New climate change alert

THE red hand of climate change is creeping ever faster. That's the message from the first report, just out, of the Fifth Assessment by the International Panel on Climate Change (IPCC), arguably the most important scientific document of our time.


The assessment considers the latest scientific evidence as a basis for climate change, how we can best adapt to it, how its effects can best be mitigated and the greenhouse gas emissions which are driving the problem through primarily burning of fossil fuels and clearing of land for development, agriculture and housing.


Published this week, the first report on the scientific basis for climate change was compiled by 259 lead authors from 39 countries. It consists of 2500 pages of text, and draws on millions of observations and more than two million gigabytes of data from climate model simulations. More than 9200 scientific publications are cited.


The co-chairman of the working group which compiled the report, Qin Dahe, says observations of changes in the climate system "are based on multiple lines of independent evidence. Our assessment of the science finds that the atmosphere and ocean have warmed, the amount of snow and ice has diminished, the global mean sea level has risen and the concentrations of greenhouse gases have increased."


Warming of the climate system is unequivocal, the report says. Each of the last three decades has been successively warmer than any preceding decade since 1850.


On page 33, as South African climate change specialist Prof Guy Midgley, from the South African National Botanical Institute, pointed out to me, there is a particularly important graph.


It shows that, on mankind's present carbon trajectory, planet Earth will by the end of this century hit 4°C warming over pre-industrial times.


The IPCC has already spelt out what that would mean – in such a world there would be "a new class of heatwaves that would make 40°C a pleasant prospect".


A 4°C temperature rise by the end of the century would likely trigger declining global food stocks and sea level rises affecting hundreds of millions of people, severe water shortages, swelling disease loads and no certainty that any adaptation would, at that stage, be possible.


This scenario is still more grim for Africa, Midgley notes.


Global warming estimates include the cooler temperatures over the oceans.


Land temperatures are always higher and Africa's geographic and meteorological position means the present global development path could take us to well over 5° higher temperatures by the end of the century. High poverty levels and deteriorating ecological buffer systems would increase our vulnerability.


Ice sheet loss multiplied through the period 1992 to 2001 compared against 2002 to 2011, the report says. In Greenland it leapt from 34 gigatons per year to 215gt/yr. In Antarctic it increased from 30gt/yr to 147gt/yr.

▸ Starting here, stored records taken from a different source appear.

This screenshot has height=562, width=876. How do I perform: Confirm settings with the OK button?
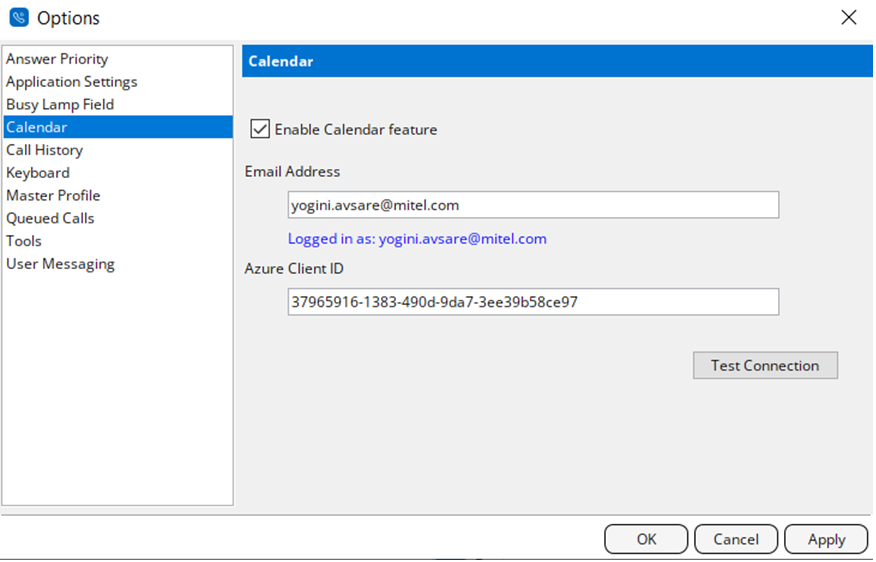click(646, 539)
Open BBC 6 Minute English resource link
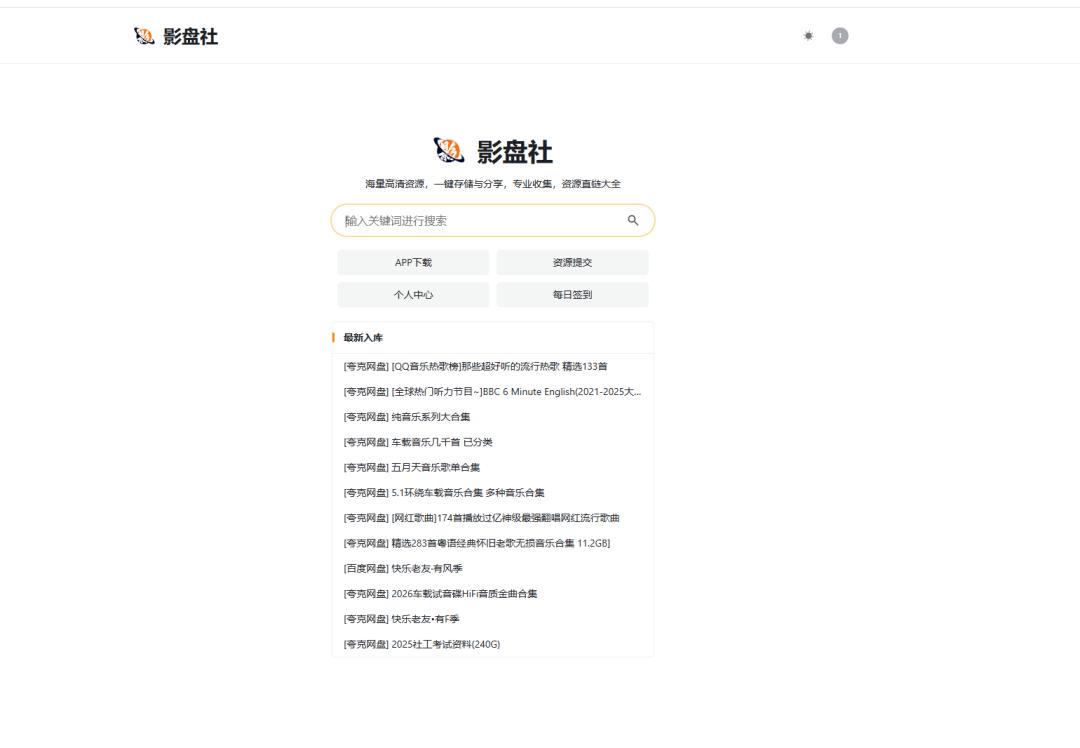1080x748 pixels. [x=492, y=391]
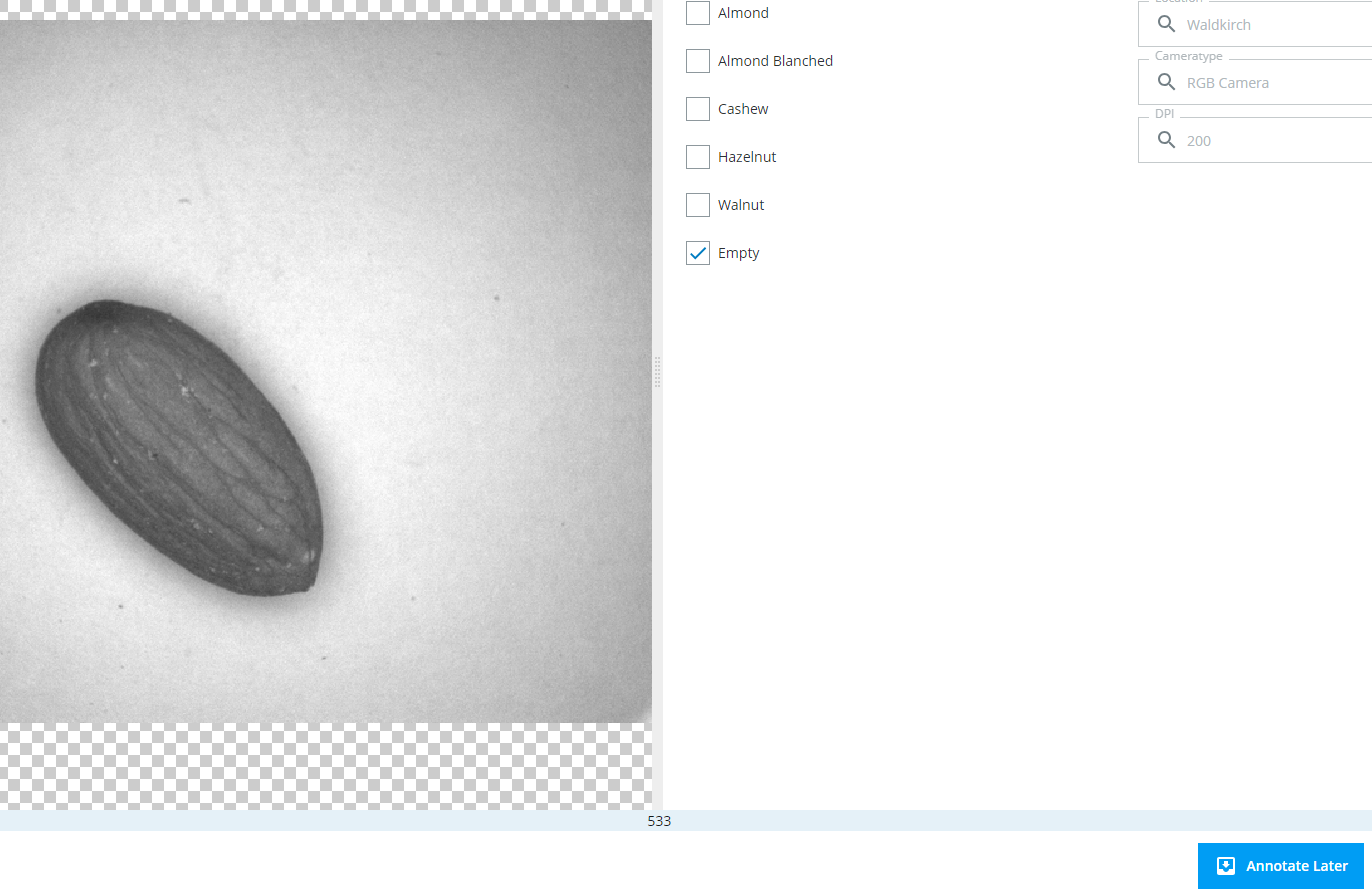Click the checkered transparent area below the image
The height and width of the screenshot is (893, 1372).
coord(325,766)
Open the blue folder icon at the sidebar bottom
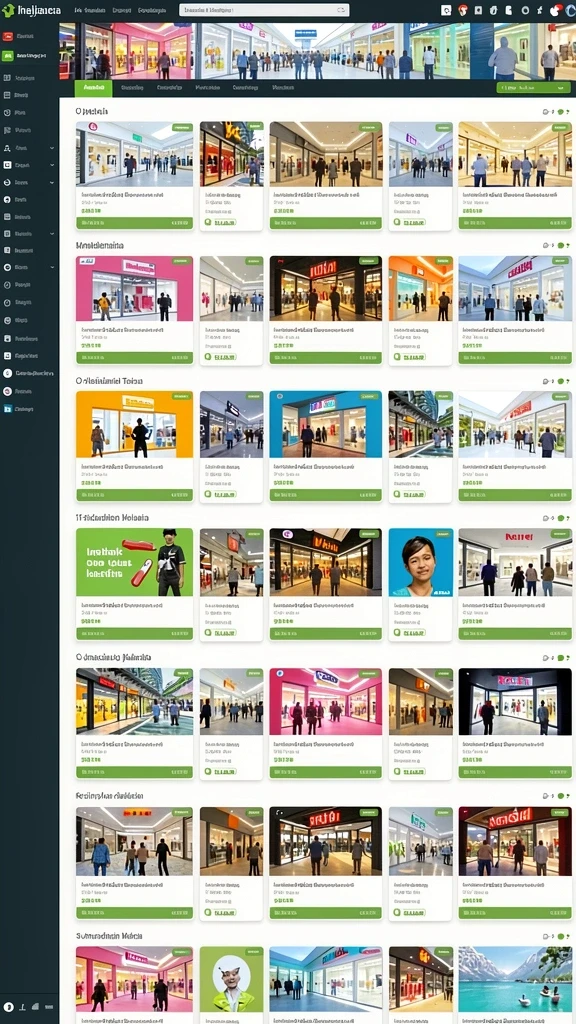Viewport: 576px width, 1024px height. point(8,409)
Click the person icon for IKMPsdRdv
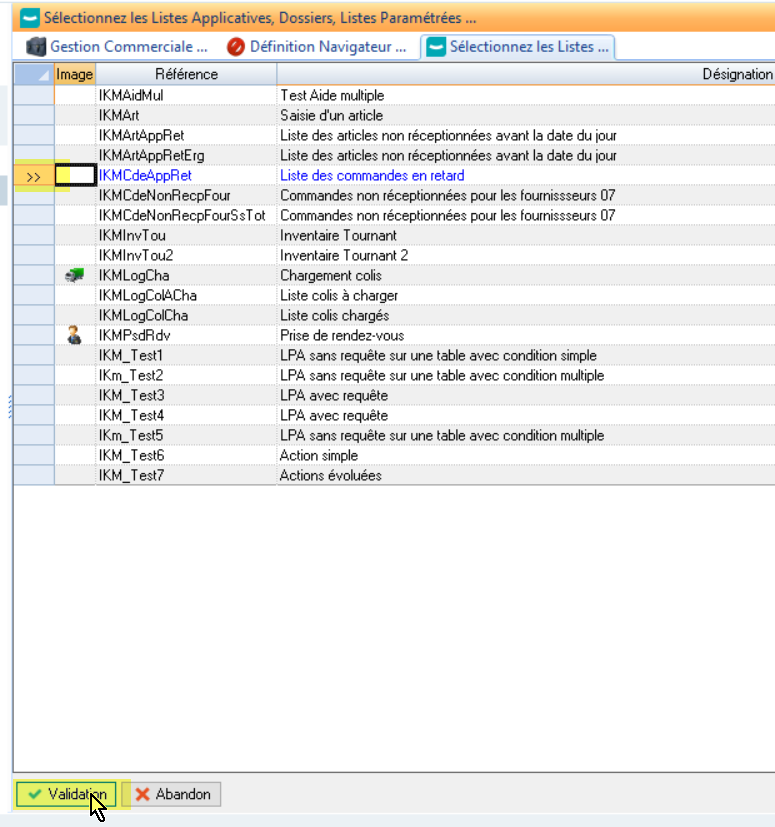Image resolution: width=775 pixels, height=827 pixels. (x=74, y=336)
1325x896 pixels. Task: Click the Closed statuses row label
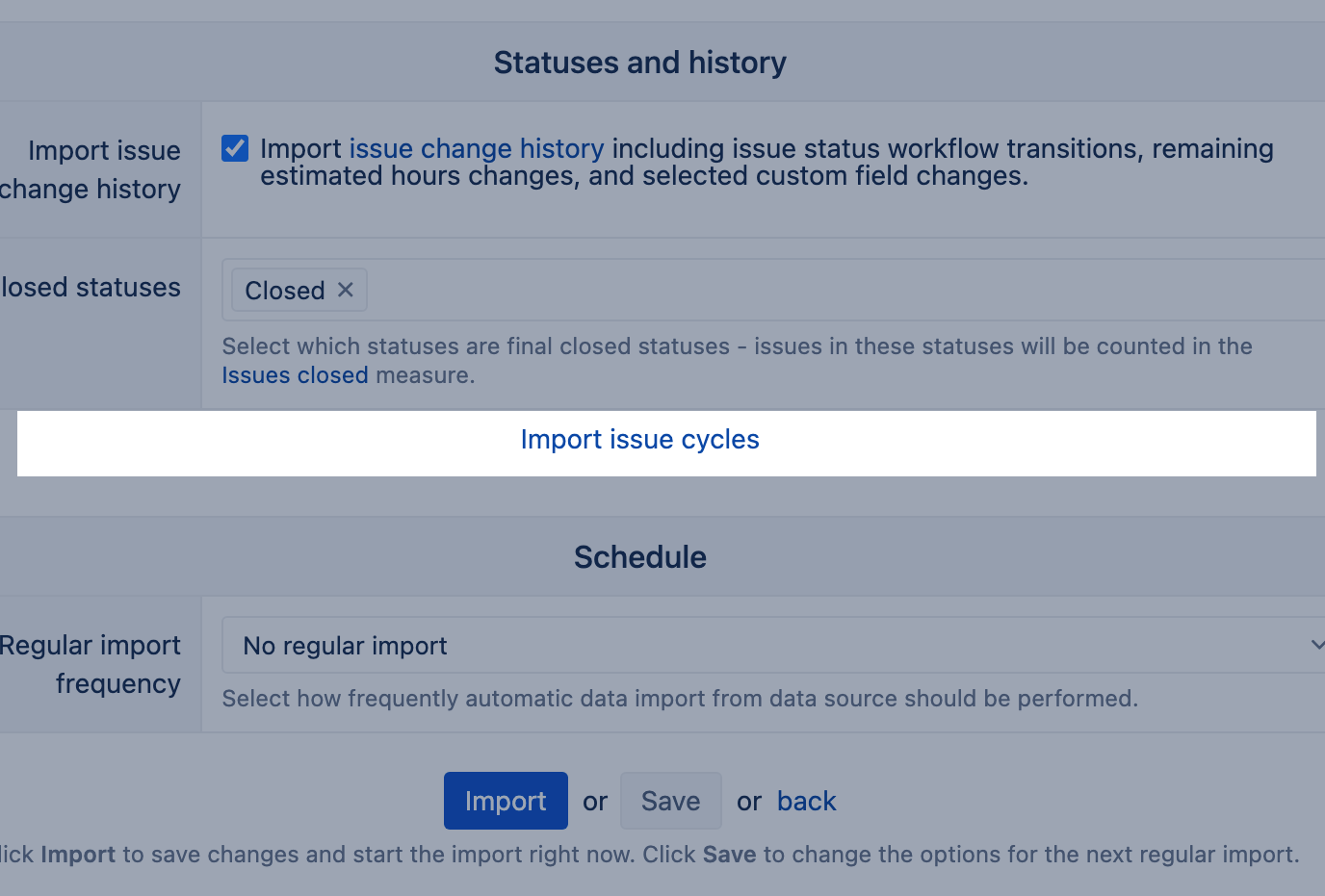(x=91, y=288)
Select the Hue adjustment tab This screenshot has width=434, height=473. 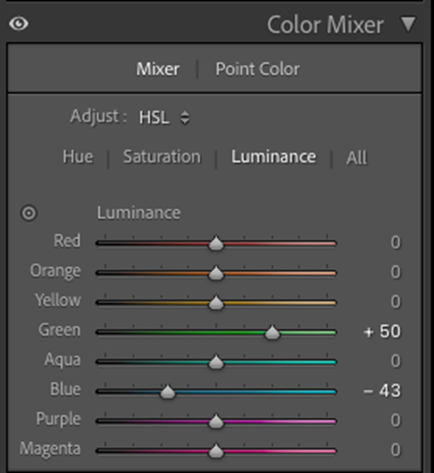point(78,157)
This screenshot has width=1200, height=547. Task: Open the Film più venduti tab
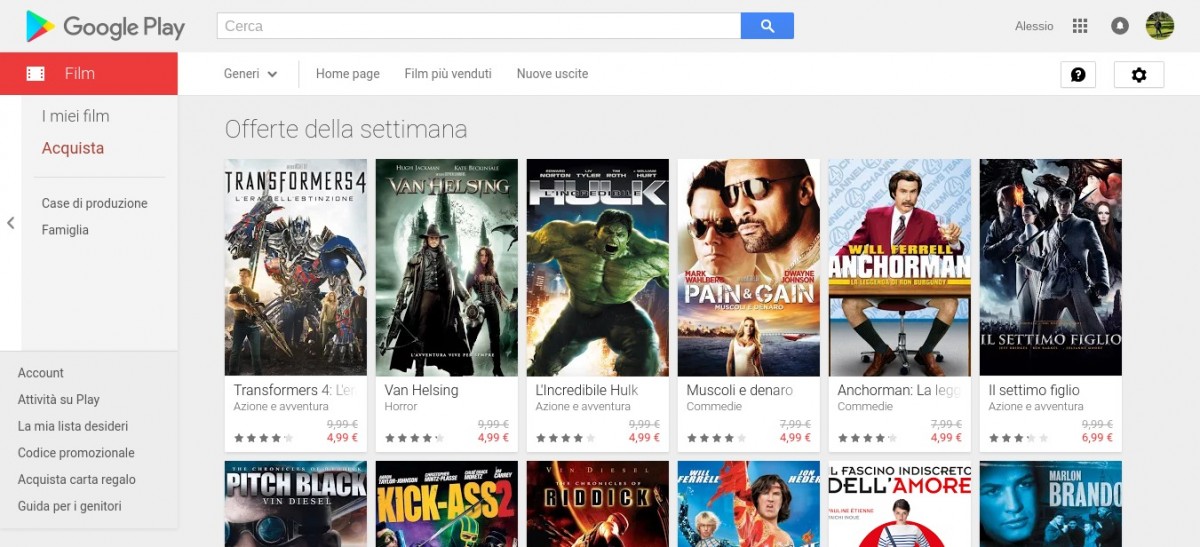pos(448,74)
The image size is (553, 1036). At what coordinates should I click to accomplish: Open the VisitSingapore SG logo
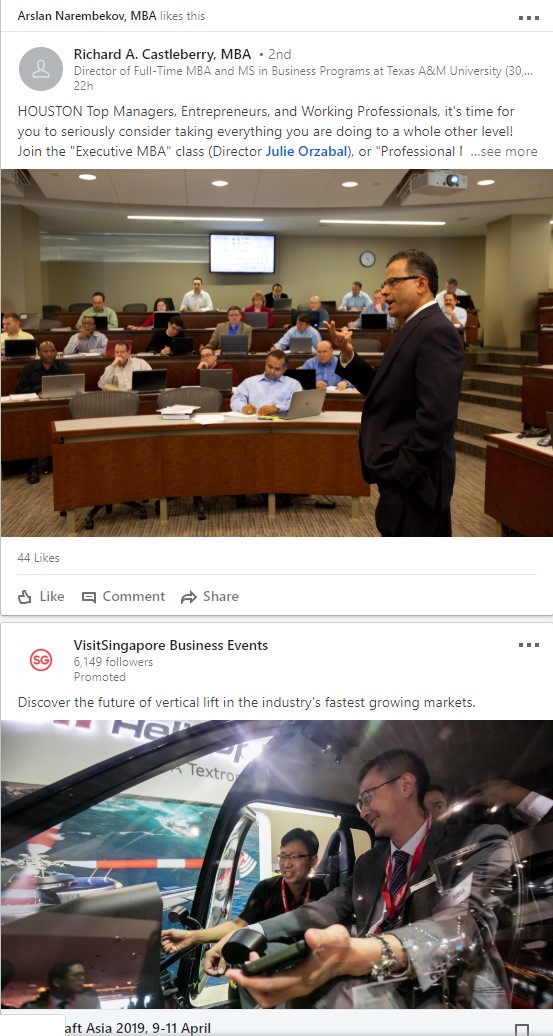click(x=41, y=660)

Related to this phenomenon, a global sea rise of 30cm to 80cm can be expected by the end of the century. This may not seem like much but, as Midgley explains, application of the Bruun Rule – where 1cm rise in sea level erodes beaches about 1m horizontally – indicates the severity of what could occur. Add onto this storm surges as we saw in 2008 along the eastern and southern Cape coast, and the threat multiplies.


As grim as all this news is, it could be worse if the study period for the fifth assessment did not straddle a La Nina phase.


This natural variability means cooler conditions and we can expect "another strong step upwards" in climate change when we enter the next warm El Nino phase, he says.


The last one helped the 30-year bloc 1983 to 2012 to be the hottest in 1400 years.


The flipping of these phases cannot yet be forecast and it is one of the many factors which makes climate science so complex.


But what is clear is we do not need to proceed on the road to doom we are travelling at present.


We can instead keep that temperature increase to just 2°C and see the benefits by mid-century, Midgley says.


To accomplish that we need an international agreement where competitive advantage and risk for countries are equally apportioned to especially the top five carbon polluters.


It's a team game and if we don't achieve that deal, we will all go down the tubes.


With the new Australian government having already ejected many of its progressive climate change measures and a country like Japan now ambivalent where it was once a leader with the Kyoto Protocol, South Africa can lead by example in the Brics and Group of 7 forums.


At home, the government has produced a climate change response white paper which envisages a "peak, plateau and decline" for carbon emissions, Midgley notes. Conflicting energy policies have allowed for renewed focus on coal power and a carbon tax on high-end car users.


Ordinary South Africans need to inform themselves about climate change, change their own lifestyles and demand a faster move up to and over that plateau, delivering a green energy system, so these taxes will not be necessary, he says.